Work task 1:
Summarize the excerpt on Abbott's handling of the virus in two sentences.
Work task 2:
Pick up the excerpt on Abbott's handling of the virus after its final line and keep writing it.

3. Abbott has not taken all the necessary steps.

As mentioned before, a governor admitting that his actions will lead to an increased spread of a virus ultimately resulting in more deaths is a big deal. But it’s an even bigger deal when that governor has not done everything in his power to reduce that spread.

There are many steps Abbott could have and should have taken before making this decision. Here are a few of them: 

  • Expand Medicaid: If Abbott were to expand Medicaid, over 1 million Texans would instantly qualify for health care. Not only would this boost our economy, but it’s the moral thing to do to protect Texans’ health.
  • Enact paid sick leave for all Texans: Our state needs paid sick leave so that Texans who are sick are not forced to go to work and risk infecting others.
  • Extend unemployment benefits: If it’s a given that infection rates will go up, then the state should have no problem allowing Texans who are concerned about getting sick remain at home on unemployment.
  • Require Texans to wear masks: In the recording discussed above, Abbott says that wearing a mask is the best practice and he strongly recommends. Yet he issued an executive order preventing localities from issuing fines for people who refuse to do so.
  • Increase contract tracing: Texas has started a contact trace program, but according to State Rep. Jon Rosenthal, “we don’t have nearly the manpower trained up yet or the data” to justify reopening yet.

4. Be wary of graphs. They don’t always paint the full picture.

Input data:
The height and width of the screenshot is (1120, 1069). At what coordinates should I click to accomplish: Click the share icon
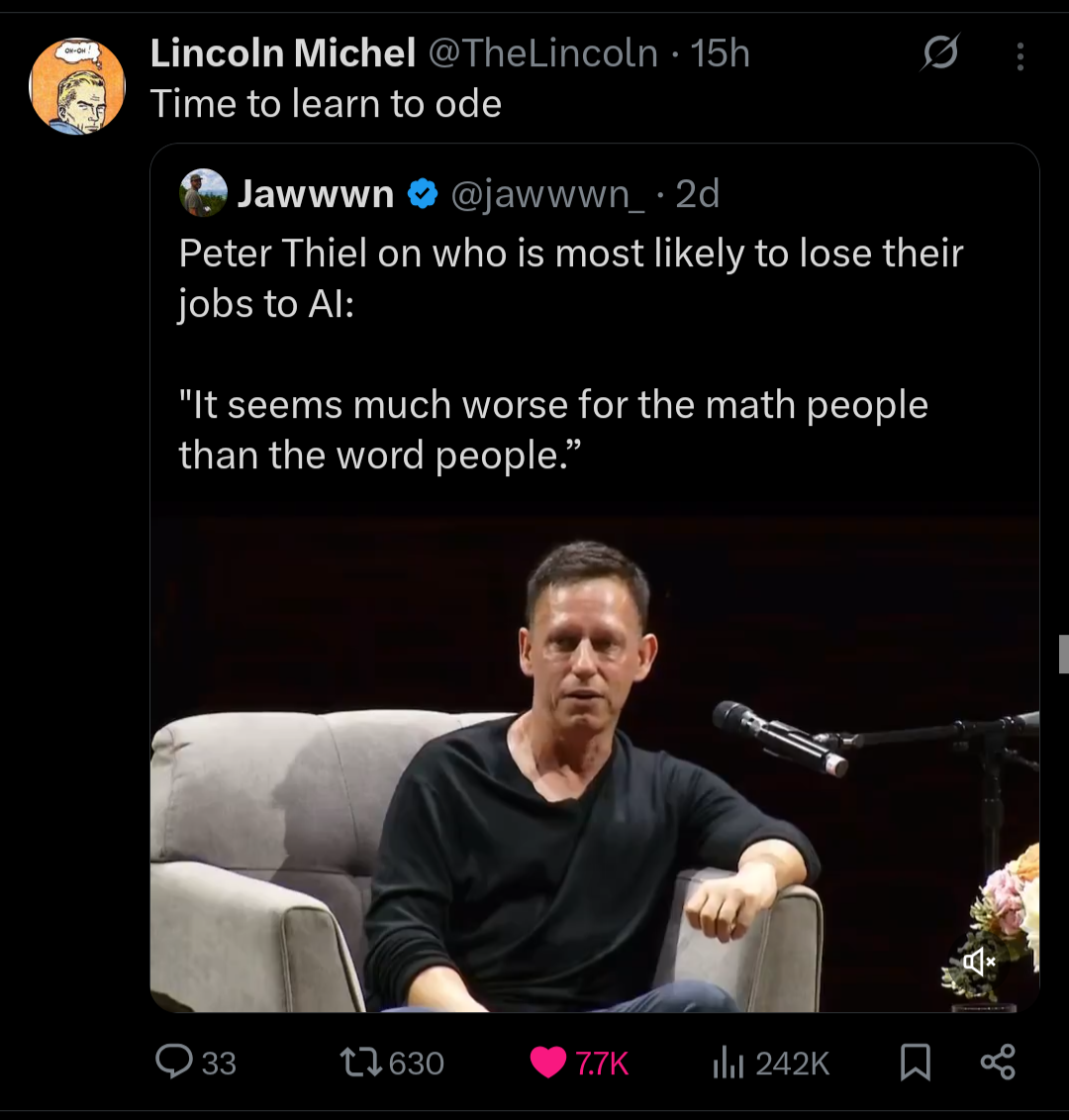pyautogui.click(x=998, y=1062)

Answer box 1:
Abbott has admitted that his actions will increase the spread of the virus and lead to more deaths, yet he has not done everything in his power to reduce that spread. He could have expanded Medicaid, enacted paid sick leave for all Texans, extended unemployment benefits, required Texans to wear masks, and increased contact tracing before making his decision.

Answer box 2:
We cannot stress how important data is and our leaders should be using it, along with science and medical expertise, to inform their decisions. But, it’s also important to understand what exactly each chart is showing, and how it can be used to advance a specific narrative. 

Here’s a really helpful video from Vox about what different graphs mean and how coronavirus charts can mislead us: 

Data is crucial to understanding this virus and tackling it. But data can also be used to dehumanize and mislead. Deaths become “upticks” and lives become numbers on a chart. Abbott has been robotically throwing out numbers at the beginning of his press conferences without giving much context as to what they actually mean. It’s a bit unsettling.

In the recording, he even discusses how the decision to reopen “ipso facto,” or by the fact itself, means an increased spread. Very matter of fact. No emotion or concern in sight. These are people’s lives we’re talking about.

5. Conservatives are presenting a false choice.

One of the most significant ways conservatives have managed to mislead Texans is by presenting solutions as if they’re a choice between lives or saving the economy. This is a false choice. They are conveniently leaving out the fact that even by reopening, boosting the economy is not a certainty. Reopening a business with no customers doesn’t really help business owners. And if businesses lose money and are forced to fire workers again, then we’re back where we started and all of our efforts were for nothing.   

Not to mention that if cases go back up and the state has to close again, likely for a longer period of time, then the economy will suffer even more because of these decisions. Our state is risking lives on a hope that the economy will improve. It’s bad enough to say that Republicans are putting profit before people. But in this case, they’re putting a chance at a profit before people.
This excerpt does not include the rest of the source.